(Beginning of ENTRIES SHOWN)
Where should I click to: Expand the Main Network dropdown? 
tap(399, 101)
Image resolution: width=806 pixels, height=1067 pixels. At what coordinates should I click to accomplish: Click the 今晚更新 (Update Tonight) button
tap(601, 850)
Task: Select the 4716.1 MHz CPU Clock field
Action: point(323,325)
(End of ENTRIES SHOWN)
(Beginning of ENTRIES SHOWN)
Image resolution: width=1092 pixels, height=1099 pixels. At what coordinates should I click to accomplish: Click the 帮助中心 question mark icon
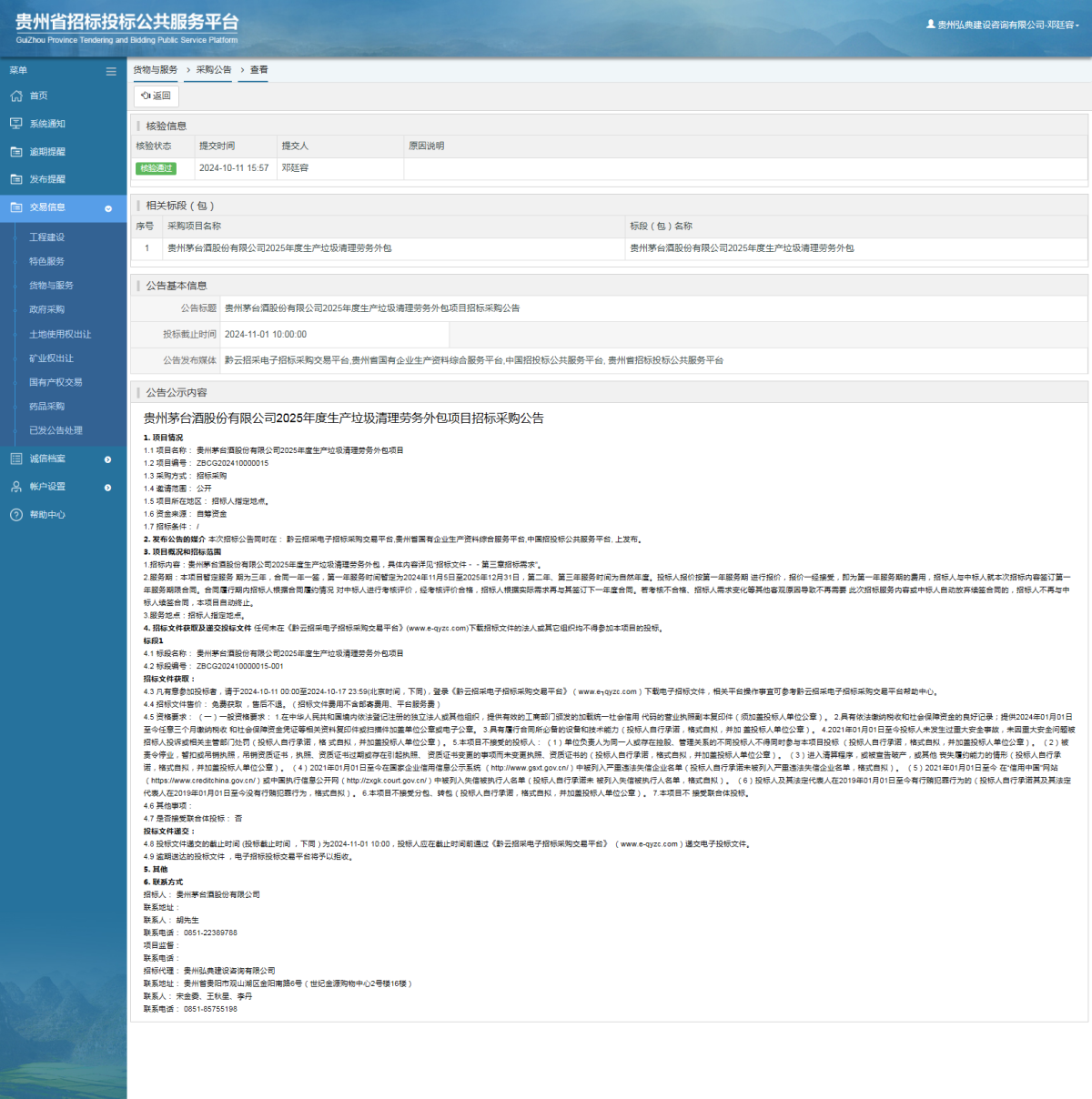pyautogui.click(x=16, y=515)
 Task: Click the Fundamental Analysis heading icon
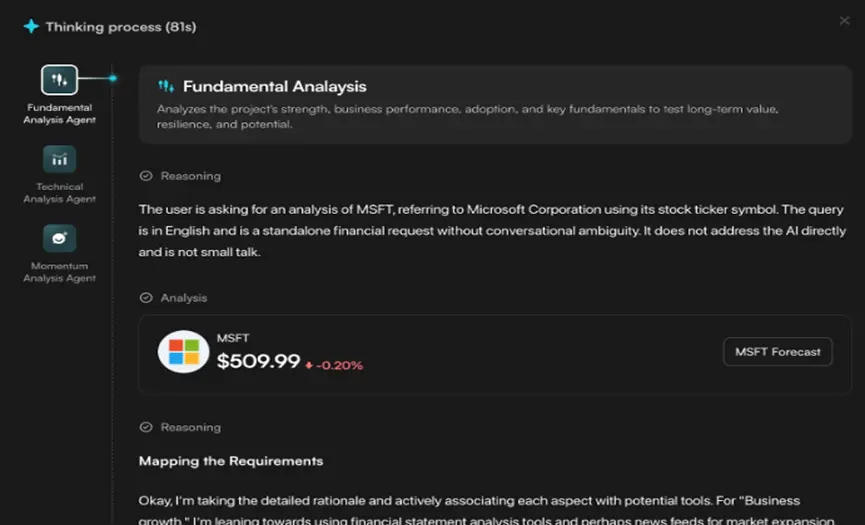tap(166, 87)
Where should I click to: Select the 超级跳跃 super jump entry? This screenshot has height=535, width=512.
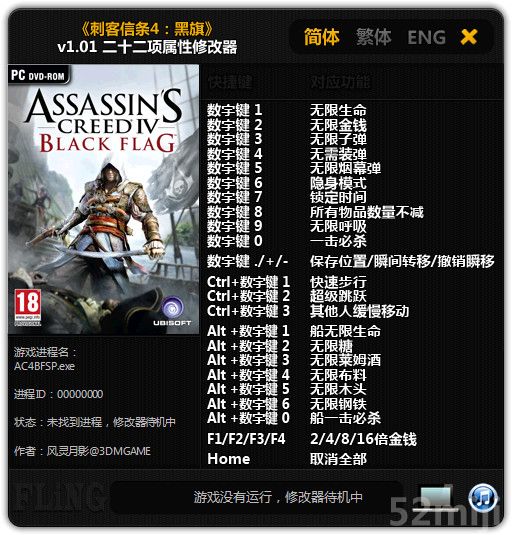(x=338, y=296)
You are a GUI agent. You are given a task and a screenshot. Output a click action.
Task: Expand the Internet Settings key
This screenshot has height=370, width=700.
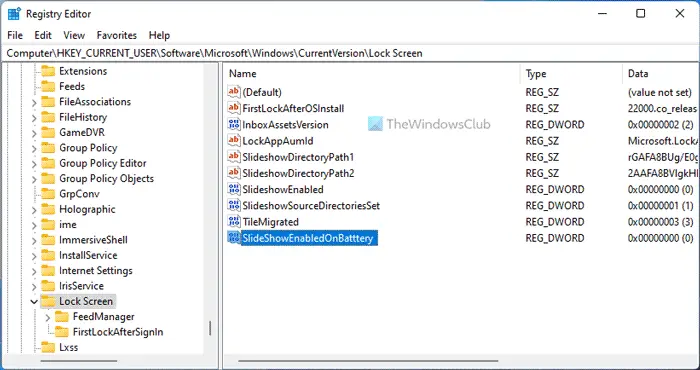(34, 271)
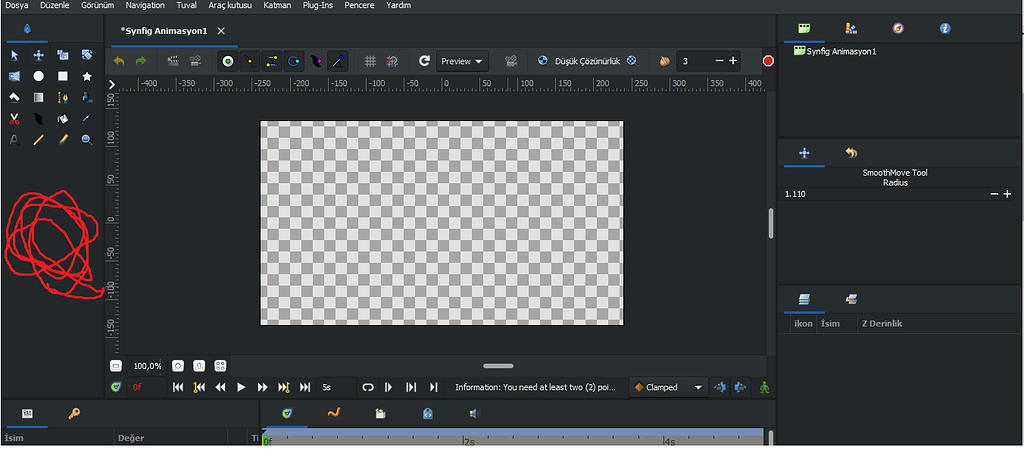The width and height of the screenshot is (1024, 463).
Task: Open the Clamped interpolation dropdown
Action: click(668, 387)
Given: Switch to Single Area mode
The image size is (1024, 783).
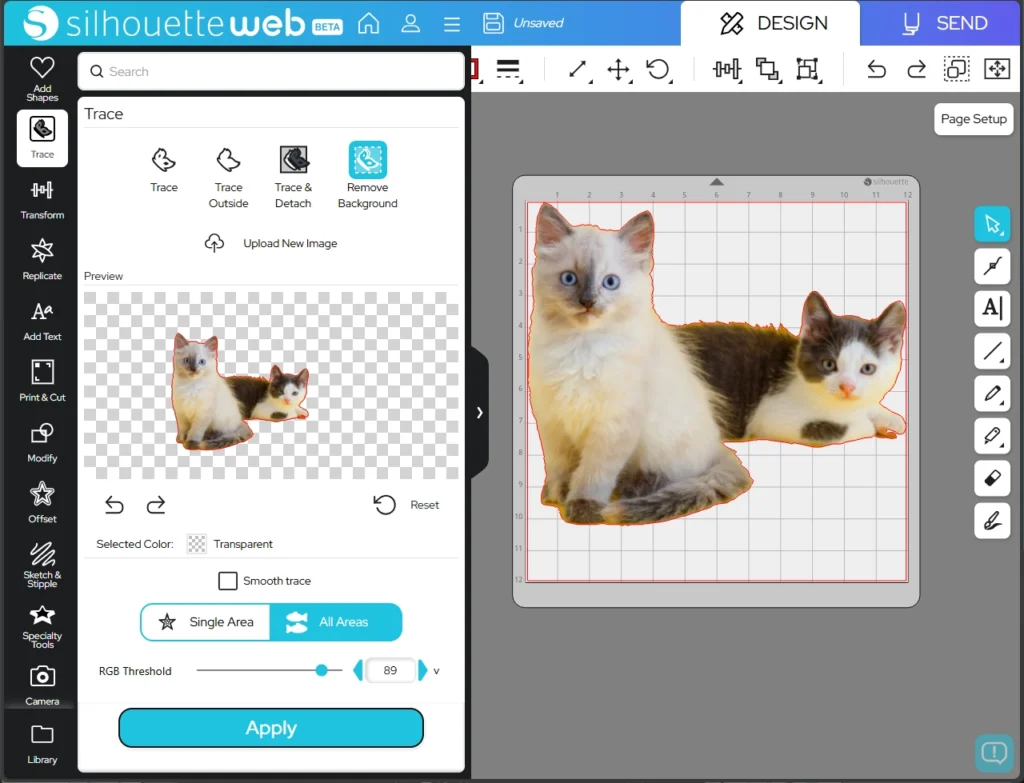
(End of ENTRIES SHOWN)
(Beginning of ENTRIES SHOWN)
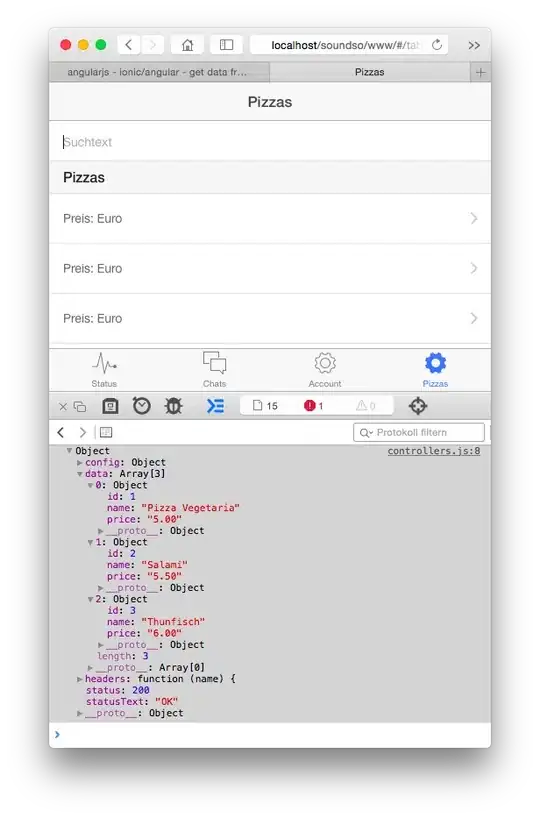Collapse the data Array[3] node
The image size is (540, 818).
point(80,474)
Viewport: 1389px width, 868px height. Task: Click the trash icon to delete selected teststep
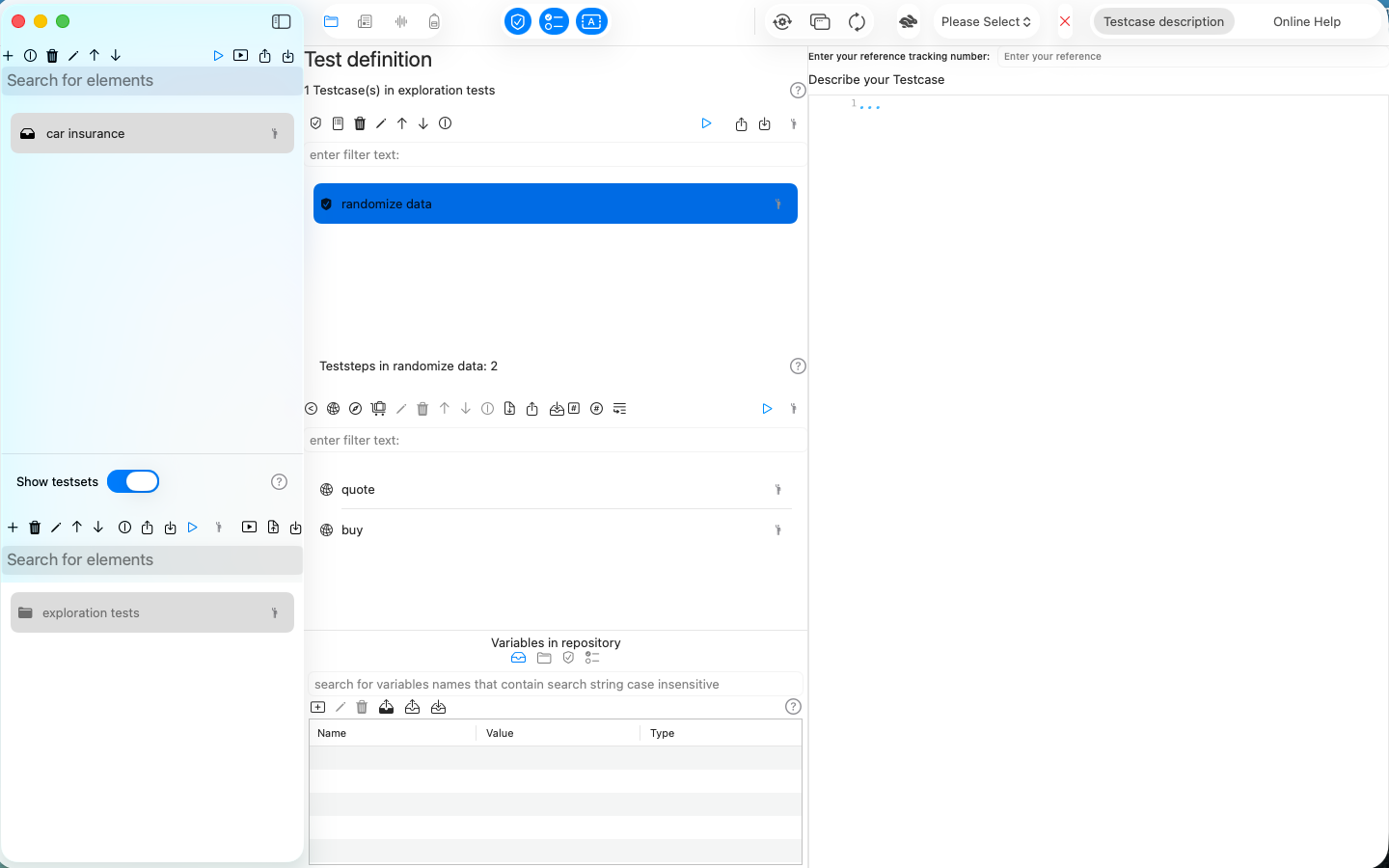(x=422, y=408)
(End of ENTRIES SHOWN)
» AIM OF THE EXERCISE: Within the listing above, the stretch from the line with "You are a GUI" down to the line with "The image size is (1024, 783)." is to be given again exactly, end lines included and pictures excluded.

» REPLY:
You are a GUI agent. You are given a task and a screenshot. Output a click action.
Task: Expand the Internet Settings key
This screenshot has height=370, width=700.
(34, 271)
The width and height of the screenshot is (1024, 463).
Task: Open the Clamped interpolation dropdown
Action: click(668, 387)
Given: Switch to Single Area mode
The image size is (1024, 783).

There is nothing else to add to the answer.